太陽の位置が天の高きところではなく、比較的低い位置にあります。すなわち九五に信任された六二の賢人を親しんで皆が集まるのです。

3.卦辞

人に同じくするに野(や)に于(おい)てす。亨る。大川を渉るに利し。君子の貞に利し。

天火同人は、五陽一陰の卦です。陰爻が下から上がるにつれて、天風姤、天火同人、天沢履、風天小畜、火天大有、沢天夬となります。天沢履と風天小畜の二つは、既に登場しました。それぞれ陰爻が三爻目と四爻目という微妙な位置にあり、手放しで喜べる内容の卦とは言えず、天沢履は礼節をもって慎重な行動が求められ、風天小畜は微力をもって陽の勢いを堰き止める努力が求められるものでした。

天火同人は、陰爻が二爻目、すなわち内卦の中を得ております。そして六二と九五が応じております。上下の意志が噛み合っておりますので、そのバランスの良さは卦の全体に波及し、全ての陽爻が六二を求めて集い、心を合わせて大きな仕事を成そうとするのです。

外卦は乾の卦、内卦は離の卦です。天が上に在り、天の下に火すなわち太陽がある形です。これは正しい位置関係です。また、天のエネルギーは上方に向かい、火のエネルギーも同じく上方に向かうものです。上下の目線が同じくしているのです。

乾の性質は剛強であり、健やかであり、猛々しいものです。離の性質は明らかであり、明晰であり、輝かしいものです。これを一人の人間の心としてみれば、様々な欲望や感情が渦巻く中、離の明晰さをもって一つの意思感情に統一され、その明晰さが乾の健やかさとなって表出されるのです。

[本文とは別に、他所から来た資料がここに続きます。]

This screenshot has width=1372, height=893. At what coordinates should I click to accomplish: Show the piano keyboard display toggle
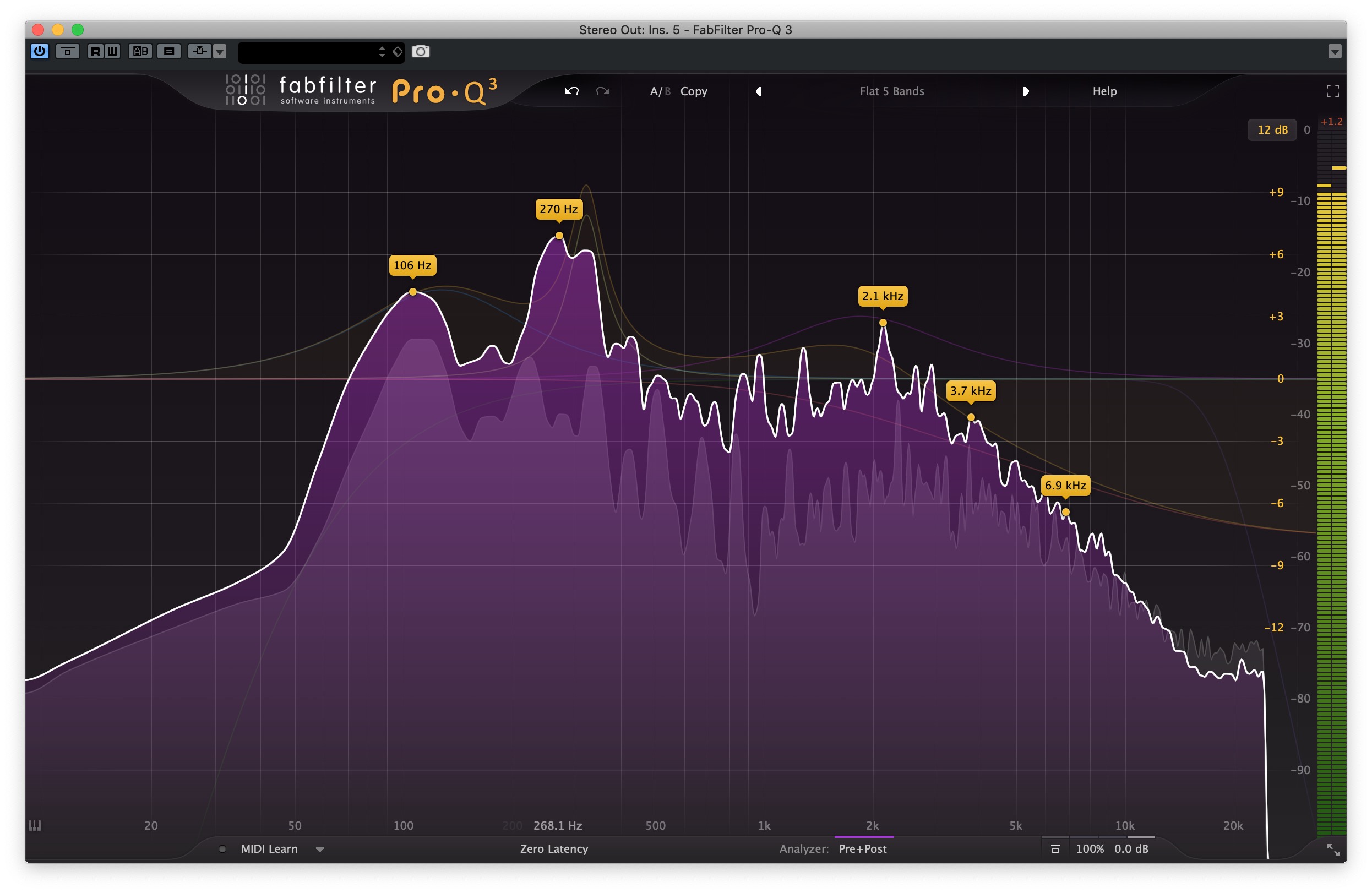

六二そして九五の在り方、すなわち中庸の徳が全ての命運を握ります。ここでは具体的に、二つの徳が要求されます。一つ目は、公平であること、二つ目は、私心のないこと。公平であればこそ、かつ私心なければこそ、境界を隔てることなく多くの人が集うのです。自分のエゴイズムで依怙贔屓してはならず、好悪の感情をむき出しにしてはならず、正しくなければならないのです。そのためには更に具体的にどうすればいいのかというと、「人に同じくするに野に于てす」るのです。家を飛び出して、城を飛び出すのです。城の外側を郭といい、郭の外側を郊といい、郊の外側を野といいます。野は広々としており、我が家から遠く離れております。野において、集う人を募るのです。それは公平なことであり、私心なきことです。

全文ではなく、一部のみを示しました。